┌────────

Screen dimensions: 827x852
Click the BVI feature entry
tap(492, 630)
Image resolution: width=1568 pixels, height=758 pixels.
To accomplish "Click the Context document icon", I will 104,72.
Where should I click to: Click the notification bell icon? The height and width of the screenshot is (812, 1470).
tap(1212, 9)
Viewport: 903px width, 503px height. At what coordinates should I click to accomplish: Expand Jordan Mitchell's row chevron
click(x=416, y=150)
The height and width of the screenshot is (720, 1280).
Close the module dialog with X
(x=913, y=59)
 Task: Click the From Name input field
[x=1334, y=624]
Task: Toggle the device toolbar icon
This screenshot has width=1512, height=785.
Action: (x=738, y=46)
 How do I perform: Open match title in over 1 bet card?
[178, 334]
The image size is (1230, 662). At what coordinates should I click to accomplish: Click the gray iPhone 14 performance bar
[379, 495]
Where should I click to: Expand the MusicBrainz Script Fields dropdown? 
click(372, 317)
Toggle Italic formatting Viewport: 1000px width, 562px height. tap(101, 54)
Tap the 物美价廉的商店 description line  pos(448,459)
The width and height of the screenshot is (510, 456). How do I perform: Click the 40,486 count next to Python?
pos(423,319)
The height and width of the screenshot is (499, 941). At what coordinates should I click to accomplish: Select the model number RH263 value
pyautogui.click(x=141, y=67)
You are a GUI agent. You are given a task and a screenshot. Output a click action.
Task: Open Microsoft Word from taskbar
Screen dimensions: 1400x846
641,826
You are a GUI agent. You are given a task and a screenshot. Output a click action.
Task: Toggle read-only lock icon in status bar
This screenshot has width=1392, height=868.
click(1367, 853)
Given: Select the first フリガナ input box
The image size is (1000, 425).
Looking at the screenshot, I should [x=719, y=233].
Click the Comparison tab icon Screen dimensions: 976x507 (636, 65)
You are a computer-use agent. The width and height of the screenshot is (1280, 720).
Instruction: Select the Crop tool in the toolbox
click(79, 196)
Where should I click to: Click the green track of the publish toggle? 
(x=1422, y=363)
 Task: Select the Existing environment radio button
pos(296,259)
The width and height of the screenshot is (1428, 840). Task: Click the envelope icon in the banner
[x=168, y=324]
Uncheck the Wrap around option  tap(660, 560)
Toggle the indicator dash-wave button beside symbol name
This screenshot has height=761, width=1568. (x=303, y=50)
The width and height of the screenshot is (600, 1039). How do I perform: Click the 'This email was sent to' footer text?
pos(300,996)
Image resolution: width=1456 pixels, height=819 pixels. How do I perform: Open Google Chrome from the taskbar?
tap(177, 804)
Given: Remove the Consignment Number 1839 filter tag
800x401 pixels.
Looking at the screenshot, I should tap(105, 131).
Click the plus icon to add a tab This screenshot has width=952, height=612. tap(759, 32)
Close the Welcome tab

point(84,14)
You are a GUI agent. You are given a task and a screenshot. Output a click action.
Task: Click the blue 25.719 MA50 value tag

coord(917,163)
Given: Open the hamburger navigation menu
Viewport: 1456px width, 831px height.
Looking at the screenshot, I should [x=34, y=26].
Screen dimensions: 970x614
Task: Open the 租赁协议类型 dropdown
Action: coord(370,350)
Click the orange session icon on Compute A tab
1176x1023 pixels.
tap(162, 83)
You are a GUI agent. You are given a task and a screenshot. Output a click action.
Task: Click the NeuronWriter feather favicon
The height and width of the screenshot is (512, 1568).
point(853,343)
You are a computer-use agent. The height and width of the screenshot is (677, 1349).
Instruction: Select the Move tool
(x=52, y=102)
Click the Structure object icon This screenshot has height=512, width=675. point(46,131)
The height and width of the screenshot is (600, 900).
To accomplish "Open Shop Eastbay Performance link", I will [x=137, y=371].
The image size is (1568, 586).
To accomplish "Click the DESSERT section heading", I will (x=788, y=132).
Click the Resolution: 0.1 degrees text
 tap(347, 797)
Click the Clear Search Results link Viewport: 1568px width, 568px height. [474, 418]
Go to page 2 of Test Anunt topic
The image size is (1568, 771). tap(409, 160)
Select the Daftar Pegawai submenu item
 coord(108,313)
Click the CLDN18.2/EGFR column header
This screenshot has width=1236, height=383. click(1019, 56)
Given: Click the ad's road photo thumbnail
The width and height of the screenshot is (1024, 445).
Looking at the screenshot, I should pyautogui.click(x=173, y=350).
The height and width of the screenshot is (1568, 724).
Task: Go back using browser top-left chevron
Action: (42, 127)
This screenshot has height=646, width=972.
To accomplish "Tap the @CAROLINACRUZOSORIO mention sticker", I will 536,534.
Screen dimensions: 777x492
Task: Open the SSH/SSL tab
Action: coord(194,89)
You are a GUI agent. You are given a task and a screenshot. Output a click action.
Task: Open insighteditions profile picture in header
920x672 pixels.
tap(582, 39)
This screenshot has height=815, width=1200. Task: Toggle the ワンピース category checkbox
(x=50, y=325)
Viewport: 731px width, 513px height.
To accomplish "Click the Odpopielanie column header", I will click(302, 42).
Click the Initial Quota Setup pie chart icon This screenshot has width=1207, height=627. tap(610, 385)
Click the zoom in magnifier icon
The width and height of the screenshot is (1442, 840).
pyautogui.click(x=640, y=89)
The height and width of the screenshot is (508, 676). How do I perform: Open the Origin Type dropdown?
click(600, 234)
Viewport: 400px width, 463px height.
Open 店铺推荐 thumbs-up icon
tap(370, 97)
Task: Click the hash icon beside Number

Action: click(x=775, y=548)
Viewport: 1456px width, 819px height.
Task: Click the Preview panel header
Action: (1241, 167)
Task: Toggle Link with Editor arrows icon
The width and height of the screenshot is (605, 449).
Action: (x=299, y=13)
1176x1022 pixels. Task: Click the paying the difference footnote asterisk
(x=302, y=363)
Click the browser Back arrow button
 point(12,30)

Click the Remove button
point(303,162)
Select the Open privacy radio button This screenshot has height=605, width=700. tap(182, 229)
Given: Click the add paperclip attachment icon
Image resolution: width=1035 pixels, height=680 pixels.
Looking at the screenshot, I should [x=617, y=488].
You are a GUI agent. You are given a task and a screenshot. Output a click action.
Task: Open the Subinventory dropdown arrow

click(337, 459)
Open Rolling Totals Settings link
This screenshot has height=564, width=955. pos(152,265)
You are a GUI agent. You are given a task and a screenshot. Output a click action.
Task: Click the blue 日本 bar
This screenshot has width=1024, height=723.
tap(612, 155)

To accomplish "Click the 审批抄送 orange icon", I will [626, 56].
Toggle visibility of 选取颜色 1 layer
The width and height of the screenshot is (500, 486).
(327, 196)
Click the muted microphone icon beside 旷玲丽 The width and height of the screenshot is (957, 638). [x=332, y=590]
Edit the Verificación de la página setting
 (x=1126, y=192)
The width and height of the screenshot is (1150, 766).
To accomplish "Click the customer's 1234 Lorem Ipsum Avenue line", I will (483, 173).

└────────

-- What is asked --
Copy out the items again word for word, from the line with "Given: Click the add" through the end of the items.

-- Complete answer --
Given: Click the add paperclip attachment icon
Image resolution: width=1035 pixels, height=680 pixels.
Looking at the screenshot, I should [x=617, y=488].
You are a GUI agent. You are given a task and a screenshot. Output a click action.
Task: Open the Subinventory dropdown arrow

click(337, 459)
Open Rolling Totals Settings link
This screenshot has height=564, width=955. pos(152,265)
You are a GUI agent. You are given a task and a screenshot. Output a click action.
Task: Click the blue 日本 bar
This screenshot has width=1024, height=723.
tap(612, 155)

To accomplish "Click the 审批抄送 orange icon", I will [626, 56].
Toggle visibility of 选取颜色 1 layer
The width and height of the screenshot is (500, 486).
(327, 196)
Click the muted microphone icon beside 旷玲丽 The width and height of the screenshot is (957, 638). [x=332, y=590]
Edit the Verificación de la página setting
 (x=1126, y=192)
The width and height of the screenshot is (1150, 766).
To accomplish "Click the customer's 1234 Lorem Ipsum Avenue line", I will (483, 173).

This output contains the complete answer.